## BEGIN
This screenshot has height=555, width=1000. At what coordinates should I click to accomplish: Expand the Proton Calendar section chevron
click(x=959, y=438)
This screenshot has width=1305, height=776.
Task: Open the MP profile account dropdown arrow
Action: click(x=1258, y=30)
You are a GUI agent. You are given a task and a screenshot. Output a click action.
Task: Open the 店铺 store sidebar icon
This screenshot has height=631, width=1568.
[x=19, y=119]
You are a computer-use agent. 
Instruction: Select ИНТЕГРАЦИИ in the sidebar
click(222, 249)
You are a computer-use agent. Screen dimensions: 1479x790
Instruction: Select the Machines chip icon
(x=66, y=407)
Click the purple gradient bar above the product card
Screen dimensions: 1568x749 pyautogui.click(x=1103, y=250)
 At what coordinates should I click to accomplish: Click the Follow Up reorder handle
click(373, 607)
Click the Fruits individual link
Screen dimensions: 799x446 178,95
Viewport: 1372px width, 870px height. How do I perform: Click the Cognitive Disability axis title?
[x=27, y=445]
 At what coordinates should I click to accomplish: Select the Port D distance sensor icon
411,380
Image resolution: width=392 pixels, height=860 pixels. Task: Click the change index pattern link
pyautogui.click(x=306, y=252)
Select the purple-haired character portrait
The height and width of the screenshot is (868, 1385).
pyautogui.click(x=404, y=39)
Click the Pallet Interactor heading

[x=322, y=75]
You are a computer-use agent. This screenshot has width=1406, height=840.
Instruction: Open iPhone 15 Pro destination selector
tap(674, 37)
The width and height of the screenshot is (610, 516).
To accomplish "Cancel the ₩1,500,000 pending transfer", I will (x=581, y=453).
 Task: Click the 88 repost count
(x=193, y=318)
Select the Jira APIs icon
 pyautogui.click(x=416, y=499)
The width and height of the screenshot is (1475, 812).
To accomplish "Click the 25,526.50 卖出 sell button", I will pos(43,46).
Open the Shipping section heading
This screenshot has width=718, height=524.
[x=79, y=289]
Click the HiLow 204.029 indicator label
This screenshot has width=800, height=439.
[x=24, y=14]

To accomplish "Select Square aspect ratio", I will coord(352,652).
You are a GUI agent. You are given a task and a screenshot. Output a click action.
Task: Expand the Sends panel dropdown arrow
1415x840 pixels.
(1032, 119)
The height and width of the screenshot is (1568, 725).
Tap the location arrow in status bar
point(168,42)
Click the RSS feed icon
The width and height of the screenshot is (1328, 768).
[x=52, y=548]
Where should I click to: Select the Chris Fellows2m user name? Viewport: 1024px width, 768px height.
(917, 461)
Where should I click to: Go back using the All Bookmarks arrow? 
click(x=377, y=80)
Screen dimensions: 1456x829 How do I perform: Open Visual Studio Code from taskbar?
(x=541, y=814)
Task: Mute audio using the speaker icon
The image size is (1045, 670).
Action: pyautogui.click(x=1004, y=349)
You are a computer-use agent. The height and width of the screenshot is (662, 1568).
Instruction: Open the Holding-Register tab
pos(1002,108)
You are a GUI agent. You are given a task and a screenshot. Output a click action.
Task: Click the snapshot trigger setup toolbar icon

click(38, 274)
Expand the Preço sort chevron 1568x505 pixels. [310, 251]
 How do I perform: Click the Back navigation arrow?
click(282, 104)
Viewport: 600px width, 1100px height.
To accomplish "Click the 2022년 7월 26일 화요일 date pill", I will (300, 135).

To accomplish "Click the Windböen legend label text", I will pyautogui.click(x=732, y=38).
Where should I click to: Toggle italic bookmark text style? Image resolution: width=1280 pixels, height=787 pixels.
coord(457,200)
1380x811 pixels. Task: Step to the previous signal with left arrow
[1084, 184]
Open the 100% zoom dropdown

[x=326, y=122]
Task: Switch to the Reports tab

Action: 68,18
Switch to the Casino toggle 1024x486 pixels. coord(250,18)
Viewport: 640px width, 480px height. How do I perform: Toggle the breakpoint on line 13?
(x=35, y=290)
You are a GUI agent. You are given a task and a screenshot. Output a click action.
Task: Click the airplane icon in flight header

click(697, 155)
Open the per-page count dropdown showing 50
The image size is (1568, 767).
## END
#### Exercise description
Find every line in the records above that contains the word "text", treating case as significant, and copy each of those lines.

#### Written reply
To accomplish "Click the Windböen legend label text", I will pyautogui.click(x=732, y=38).
Where should I click to: Toggle italic bookmark text style? Image resolution: width=1280 pixels, height=787 pixels.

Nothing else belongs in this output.